= Task statement =
Determine how many lines of the entries that follow contain "mode", and respond with that number alone.

= Extracted data =

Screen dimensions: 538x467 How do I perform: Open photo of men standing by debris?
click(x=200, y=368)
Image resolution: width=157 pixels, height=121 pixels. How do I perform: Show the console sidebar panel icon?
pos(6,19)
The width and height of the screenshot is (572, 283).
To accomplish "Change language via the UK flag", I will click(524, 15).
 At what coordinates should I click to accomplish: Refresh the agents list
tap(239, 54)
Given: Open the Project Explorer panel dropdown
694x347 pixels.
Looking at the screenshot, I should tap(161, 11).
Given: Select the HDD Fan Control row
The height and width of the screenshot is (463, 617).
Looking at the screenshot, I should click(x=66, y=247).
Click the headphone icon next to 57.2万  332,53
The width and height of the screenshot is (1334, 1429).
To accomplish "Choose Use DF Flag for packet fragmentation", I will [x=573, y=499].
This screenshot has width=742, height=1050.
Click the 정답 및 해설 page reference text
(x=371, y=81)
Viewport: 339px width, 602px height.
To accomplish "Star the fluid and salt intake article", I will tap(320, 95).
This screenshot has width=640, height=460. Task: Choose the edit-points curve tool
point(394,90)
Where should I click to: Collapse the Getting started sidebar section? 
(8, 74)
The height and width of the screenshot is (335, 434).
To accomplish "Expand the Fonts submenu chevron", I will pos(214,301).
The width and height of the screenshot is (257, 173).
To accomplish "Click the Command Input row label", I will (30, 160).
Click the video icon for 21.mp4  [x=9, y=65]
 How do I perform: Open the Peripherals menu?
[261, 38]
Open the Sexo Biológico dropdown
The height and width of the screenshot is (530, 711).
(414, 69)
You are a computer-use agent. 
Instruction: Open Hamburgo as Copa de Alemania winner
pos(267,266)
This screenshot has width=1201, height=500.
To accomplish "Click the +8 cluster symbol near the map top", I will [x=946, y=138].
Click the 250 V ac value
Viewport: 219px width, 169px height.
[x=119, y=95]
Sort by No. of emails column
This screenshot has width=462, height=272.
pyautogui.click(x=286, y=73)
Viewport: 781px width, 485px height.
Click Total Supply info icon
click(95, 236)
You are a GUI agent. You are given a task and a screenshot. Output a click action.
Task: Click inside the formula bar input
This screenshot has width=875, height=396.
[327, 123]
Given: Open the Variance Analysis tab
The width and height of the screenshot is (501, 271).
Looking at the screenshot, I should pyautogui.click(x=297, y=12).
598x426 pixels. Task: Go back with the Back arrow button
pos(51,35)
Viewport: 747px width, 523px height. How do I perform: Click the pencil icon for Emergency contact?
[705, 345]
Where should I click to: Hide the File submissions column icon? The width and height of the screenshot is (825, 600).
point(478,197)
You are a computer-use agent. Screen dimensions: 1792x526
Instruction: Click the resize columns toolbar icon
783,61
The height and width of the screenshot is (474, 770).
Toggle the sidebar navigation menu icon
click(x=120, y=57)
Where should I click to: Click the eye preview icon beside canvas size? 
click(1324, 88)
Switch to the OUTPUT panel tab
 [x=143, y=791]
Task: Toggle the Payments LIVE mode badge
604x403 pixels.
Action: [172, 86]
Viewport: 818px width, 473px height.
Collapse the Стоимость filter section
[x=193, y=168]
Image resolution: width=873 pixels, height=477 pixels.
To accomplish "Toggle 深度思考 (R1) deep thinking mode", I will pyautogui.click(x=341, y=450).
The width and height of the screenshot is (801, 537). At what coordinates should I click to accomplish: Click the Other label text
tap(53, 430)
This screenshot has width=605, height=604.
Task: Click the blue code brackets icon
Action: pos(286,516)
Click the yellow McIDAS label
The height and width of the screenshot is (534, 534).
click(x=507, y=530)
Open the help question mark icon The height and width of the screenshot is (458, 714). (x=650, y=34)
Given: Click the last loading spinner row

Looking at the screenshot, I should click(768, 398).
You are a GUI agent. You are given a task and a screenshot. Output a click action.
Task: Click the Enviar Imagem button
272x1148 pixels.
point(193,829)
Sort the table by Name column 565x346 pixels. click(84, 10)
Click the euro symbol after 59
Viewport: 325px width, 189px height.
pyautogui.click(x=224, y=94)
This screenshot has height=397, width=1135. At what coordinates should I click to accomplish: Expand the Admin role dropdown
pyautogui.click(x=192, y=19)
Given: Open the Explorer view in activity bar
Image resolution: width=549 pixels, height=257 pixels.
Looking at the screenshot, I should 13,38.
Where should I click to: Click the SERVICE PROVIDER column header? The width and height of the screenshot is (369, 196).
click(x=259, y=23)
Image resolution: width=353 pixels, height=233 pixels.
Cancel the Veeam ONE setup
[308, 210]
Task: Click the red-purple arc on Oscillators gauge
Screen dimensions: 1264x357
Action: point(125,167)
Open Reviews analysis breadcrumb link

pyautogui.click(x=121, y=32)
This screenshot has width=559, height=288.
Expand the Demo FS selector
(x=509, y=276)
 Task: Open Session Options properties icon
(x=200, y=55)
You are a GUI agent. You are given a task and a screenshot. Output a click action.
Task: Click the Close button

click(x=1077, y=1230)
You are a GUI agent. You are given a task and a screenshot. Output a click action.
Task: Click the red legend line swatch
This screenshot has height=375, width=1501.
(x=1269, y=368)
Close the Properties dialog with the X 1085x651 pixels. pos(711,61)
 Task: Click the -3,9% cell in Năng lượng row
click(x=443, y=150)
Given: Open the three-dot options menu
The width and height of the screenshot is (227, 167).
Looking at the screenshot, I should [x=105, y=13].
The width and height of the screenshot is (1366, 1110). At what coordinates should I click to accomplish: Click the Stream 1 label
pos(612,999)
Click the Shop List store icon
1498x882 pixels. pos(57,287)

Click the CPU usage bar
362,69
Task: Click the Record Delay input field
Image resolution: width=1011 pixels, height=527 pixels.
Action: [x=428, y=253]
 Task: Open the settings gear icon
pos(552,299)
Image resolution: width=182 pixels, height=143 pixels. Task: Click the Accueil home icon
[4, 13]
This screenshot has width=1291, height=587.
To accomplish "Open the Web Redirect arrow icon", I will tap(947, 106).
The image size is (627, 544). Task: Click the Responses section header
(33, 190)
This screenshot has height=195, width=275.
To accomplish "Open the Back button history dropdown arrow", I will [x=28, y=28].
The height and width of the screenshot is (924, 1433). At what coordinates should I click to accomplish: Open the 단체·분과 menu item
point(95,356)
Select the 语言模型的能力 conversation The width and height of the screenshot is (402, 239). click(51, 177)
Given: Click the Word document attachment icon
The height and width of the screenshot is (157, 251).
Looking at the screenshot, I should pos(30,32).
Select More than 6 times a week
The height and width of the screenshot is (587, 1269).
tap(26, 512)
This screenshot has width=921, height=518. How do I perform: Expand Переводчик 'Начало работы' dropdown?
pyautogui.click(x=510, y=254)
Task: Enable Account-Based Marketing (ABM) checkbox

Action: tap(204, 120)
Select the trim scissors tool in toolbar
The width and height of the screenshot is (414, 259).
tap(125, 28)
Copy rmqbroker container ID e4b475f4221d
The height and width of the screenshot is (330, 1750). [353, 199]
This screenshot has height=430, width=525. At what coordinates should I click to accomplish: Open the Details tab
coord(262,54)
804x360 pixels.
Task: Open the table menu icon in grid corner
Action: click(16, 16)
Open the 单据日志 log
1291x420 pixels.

= Written answer =
2